>> Start The input

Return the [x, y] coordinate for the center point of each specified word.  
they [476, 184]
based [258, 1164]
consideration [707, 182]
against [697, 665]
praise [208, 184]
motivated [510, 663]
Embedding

>> End The input

● **Aim**
Reproduce every line of the records above, requests included, and shift each x and y coordinate in the answers by -62.

● **Answer for the task**
Return the [x, y] coordinate for the center point of each specified word.  
they [414, 122]
based [196, 1102]
consideration [645, 120]
against [635, 603]
praise [146, 122]
motivated [448, 601]
Embedding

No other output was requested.